Clearing the air
Published 9:27 pm Monday, November 30, 2009
If you’re reading this newspaper inside certain Suffolk restaurants today, you might have noticed that it’s a bit easier to see the print without the usual haze of cigarette smoke. That’s because a new state law went into effect today that bans smoking in restaurants unless the restaurants take elaborate steps to segregate smokers and their exhalations from nonsmokers, whether the nonsmokers are customers or restaurant employees.
The legislation has been inevitable for years, now, despite the state’s historic connection to the production of cigarettes, despite the obvious questions that it raised regarding property rights — the right to choose, for instance, to operate a smoking establishment, clear in the knowledge that there would be nonsmokers who refused to bring you their business.

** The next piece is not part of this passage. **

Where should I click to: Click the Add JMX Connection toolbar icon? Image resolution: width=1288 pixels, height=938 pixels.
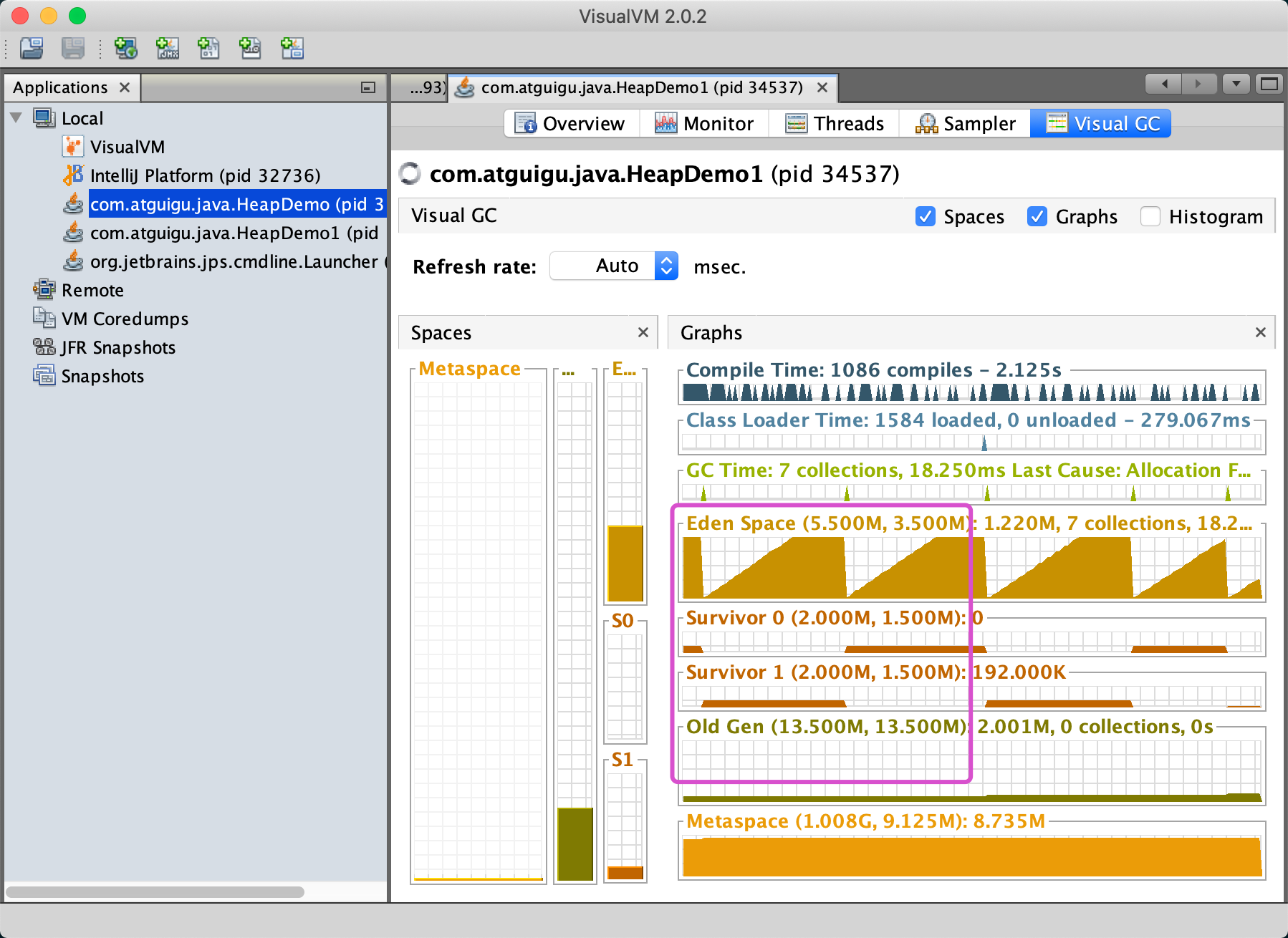[168, 48]
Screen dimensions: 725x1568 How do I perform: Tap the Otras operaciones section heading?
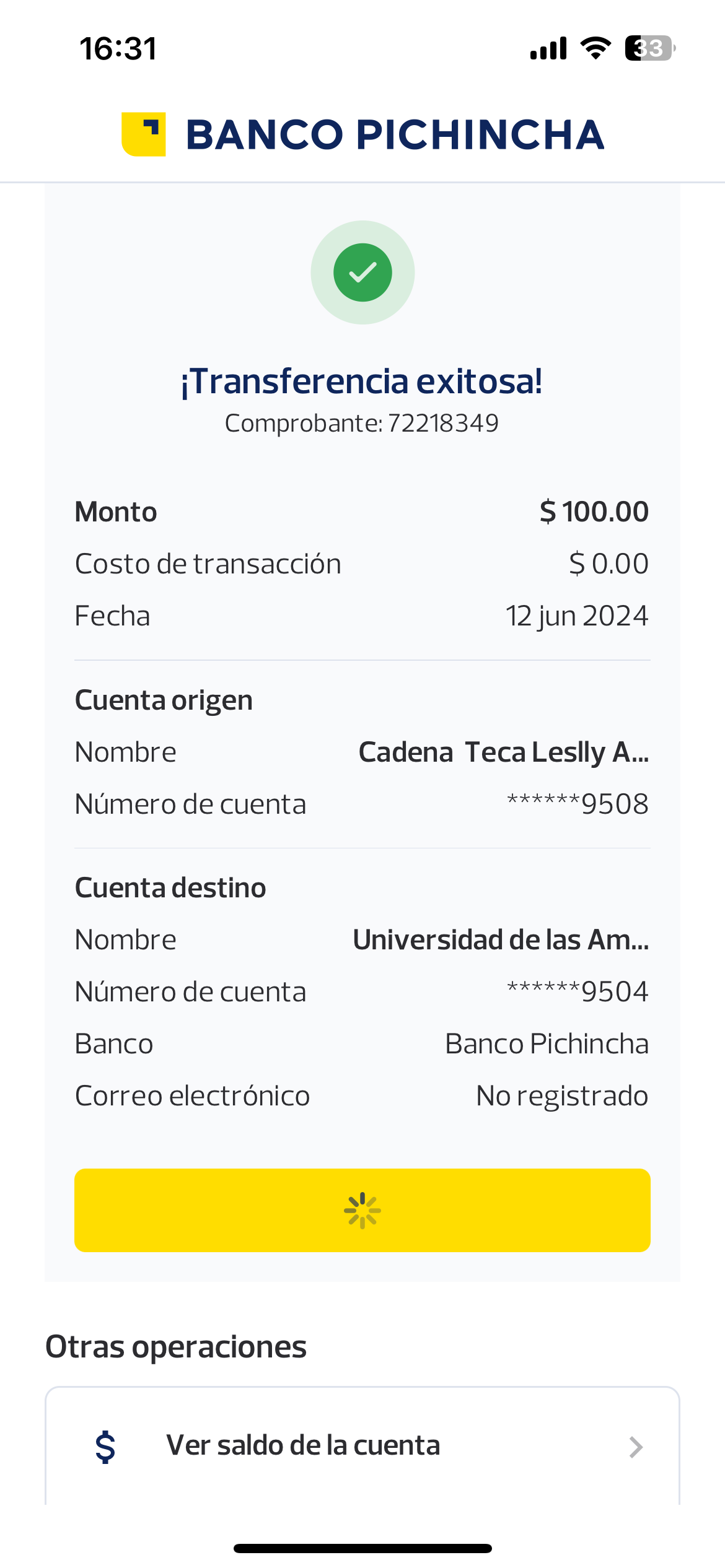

In a further move away from libertarianism, the commonwealth chose to ignore those issues in favor of “protecting” nonsmokers’ rights to shape the environment of any building in which they choose to set foot.
At this point, the arguments are moot, as the legislation is in place and exceedingly unlikely to be repealed. Virginia’s smokers will have to learn to deal with their addiction, much as their counterparts have in other states across the nation.
The sidewalks outside of bars and restaurants, for example, will be popular again, as smokers congregate to quench that post-dinner urge. Perhaps retailers will take advantage of this semi-captive market and begin using their storefronts to sell smoker-chic.
One thing is sure. Whether they were in favor of the ban or against it (and more than a few were opposed on principle), nonsmokers will not miss the haze that greeted them in so many smoky eateries. Nor will they miss the experience of driving home smelling like an ashtray.
Welcome to Virginia, whose air is just a bit clearer.